READING TEXT:
Tuesday, February 24, 2009
Saturday, February 21, 2009
a mini one...while thoughts are recollected...
still searching..............
Wednesday, February 18, 2009
hearties were bowled over
The hearties united on 14 February 09 for a game of bowling that's been long overdue. Ok, I'm ignoring the fact that my fellow hearties were probably humoring me cos I was the one deprived - the last time I bowled was erm... when the old school QT bowling alley was still opened... heh, am not even gonna bother figuring how long that has been.
But boy... Pitting myself against 'seasoned bowlers' b.h. and p.h (who not only happened to have bowled recently but also ate breakfast, damn!), I was really trashed to the depths of the longkangs lah! Lol.
With no unnecessary male pressure around (hah!), b.h emerged victorious and pleased. Far behind, was p.h, who claimed to be an accidental bowler and even further behind was yours truly, the queen of the longkang.
Haha... it was so much fun! I would willingly be trashed another time or at least rise up to an improved momentum if not for the lack of time and well... hunger pangs.
So I'd say hearties, "again, again!"
Monday, February 16, 2009
the perfect date
Recently, I had a lovely date. We met for lunch, went to a lovely café for tea, did some window shopping, and finally, had dinner while people watching and bitching about innocent passersby. During the date, I was at ease with my companion, the mood was relaxed, and I had the best conversations throughout the day… the kind that just flowed.
Too good to be true? Not if my date is a girl :)
No, I’m not that desperate to switch to the other side (yet) but yes, a lot of my good dates recently had been with the girls. My girlie dates.

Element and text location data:
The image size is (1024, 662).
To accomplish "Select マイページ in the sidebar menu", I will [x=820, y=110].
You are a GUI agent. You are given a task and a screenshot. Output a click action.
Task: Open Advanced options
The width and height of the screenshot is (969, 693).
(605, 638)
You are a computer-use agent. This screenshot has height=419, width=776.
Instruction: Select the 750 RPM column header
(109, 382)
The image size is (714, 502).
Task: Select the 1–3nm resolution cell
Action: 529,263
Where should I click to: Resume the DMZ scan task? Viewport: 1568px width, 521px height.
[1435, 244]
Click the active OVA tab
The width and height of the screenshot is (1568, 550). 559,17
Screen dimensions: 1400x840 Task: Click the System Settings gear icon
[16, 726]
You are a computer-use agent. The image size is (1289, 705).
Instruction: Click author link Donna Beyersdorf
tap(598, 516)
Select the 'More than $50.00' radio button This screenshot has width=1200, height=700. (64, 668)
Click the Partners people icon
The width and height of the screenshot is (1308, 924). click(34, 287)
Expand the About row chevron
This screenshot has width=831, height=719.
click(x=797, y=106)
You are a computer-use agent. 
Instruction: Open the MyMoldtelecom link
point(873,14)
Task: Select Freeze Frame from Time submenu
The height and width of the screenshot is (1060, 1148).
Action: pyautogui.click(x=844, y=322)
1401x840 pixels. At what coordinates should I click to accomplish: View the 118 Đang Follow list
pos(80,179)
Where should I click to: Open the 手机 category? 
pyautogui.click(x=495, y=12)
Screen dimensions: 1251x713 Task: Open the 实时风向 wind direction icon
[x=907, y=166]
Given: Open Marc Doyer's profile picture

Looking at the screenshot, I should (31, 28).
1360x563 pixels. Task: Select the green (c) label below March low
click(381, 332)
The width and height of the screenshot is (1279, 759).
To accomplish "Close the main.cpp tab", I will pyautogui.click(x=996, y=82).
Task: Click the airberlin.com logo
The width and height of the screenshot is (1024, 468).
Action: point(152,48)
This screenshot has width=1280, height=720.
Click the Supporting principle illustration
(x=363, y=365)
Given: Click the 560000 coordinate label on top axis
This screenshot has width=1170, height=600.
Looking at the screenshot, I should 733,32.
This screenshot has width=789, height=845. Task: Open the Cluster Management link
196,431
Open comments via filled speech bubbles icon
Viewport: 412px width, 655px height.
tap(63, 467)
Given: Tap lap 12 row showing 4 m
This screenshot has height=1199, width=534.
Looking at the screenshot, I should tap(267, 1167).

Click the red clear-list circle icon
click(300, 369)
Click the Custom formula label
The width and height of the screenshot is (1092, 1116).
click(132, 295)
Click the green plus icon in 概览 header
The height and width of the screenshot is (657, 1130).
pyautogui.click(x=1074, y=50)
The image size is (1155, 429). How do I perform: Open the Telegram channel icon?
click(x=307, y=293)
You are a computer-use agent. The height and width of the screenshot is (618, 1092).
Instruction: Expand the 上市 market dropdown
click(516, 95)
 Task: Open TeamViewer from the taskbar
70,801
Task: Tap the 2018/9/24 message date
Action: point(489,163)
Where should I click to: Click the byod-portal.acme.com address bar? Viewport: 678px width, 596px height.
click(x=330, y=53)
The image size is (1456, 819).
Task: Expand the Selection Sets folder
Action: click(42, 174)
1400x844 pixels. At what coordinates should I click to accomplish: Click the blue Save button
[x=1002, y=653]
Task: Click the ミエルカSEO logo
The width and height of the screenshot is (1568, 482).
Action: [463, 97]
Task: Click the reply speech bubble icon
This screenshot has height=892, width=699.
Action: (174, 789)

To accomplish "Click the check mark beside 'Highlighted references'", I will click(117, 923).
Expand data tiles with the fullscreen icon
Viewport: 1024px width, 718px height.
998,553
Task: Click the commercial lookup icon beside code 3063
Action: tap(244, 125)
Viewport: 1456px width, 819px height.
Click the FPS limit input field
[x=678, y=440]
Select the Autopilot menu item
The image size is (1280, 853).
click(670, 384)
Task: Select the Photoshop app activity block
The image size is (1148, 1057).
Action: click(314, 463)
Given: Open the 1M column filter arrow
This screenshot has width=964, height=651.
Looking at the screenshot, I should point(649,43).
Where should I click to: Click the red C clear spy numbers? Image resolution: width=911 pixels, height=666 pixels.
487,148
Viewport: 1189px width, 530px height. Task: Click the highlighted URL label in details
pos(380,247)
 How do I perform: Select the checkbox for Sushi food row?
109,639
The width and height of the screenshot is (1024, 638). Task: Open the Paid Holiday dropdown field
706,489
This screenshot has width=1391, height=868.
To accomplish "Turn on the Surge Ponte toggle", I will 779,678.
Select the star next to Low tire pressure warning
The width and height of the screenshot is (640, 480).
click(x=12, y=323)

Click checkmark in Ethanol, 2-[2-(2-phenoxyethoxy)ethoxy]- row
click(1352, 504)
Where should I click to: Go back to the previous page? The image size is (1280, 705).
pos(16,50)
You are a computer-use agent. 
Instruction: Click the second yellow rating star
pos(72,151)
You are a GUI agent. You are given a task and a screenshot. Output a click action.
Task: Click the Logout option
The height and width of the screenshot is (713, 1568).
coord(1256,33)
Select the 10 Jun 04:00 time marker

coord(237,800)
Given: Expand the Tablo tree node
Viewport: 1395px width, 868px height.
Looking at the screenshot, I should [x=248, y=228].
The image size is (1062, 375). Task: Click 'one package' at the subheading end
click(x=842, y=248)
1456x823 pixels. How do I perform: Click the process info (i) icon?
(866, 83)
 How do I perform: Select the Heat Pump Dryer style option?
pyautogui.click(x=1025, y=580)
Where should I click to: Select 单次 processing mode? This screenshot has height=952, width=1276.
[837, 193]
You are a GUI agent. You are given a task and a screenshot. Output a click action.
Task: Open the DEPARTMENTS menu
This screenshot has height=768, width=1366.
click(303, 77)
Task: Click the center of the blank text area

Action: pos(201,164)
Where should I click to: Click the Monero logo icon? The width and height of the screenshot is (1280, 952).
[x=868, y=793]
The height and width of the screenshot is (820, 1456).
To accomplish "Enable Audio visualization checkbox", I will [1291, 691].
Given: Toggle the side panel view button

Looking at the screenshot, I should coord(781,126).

STATED GOAL 1: Reproduce the part of the blog excerpt that runs from "Haha... it was" up to and including "that just flowed.".
STATED GOAL 2:
Using the blog excerpt, answer each question:
(a) On what date did the hearties get together for bowling?
(b) Who won the bowling game?
(c) Where did the writer and the companion go for tea?
STATED GOAL 3: List every full calendar date (weekday, month, day and year) that appears as a heading in the blog excerpt.

OUTPUT 1:
Haha... it was so much fun! I would willingly be trashed another time or at least rise up to an improved momentum if not for the lack of time and well... hunger pangs.
So I'd say hearties, "again, again!"
Monday, February 16, 2009
the perfect date
Recently, I had a lovely date. We met for lunch, went to a lovely café for tea, did some window shopping, and finally, had dinner while people watching and bitching about innocent passersby. During the date, I was at ease with my companion, the mood was relaxed, and I had the best conversations throughout the day… the kind that just flowed.

OUTPUT 2:
(a) 14 February 09
(b) b.h
(c) A lovely café

OUTPUT 3:
Tuesday, February 24, 2009
Saturday, February 21, 2009
Wednesday, February 18, 2009
Monday, February 16, 2009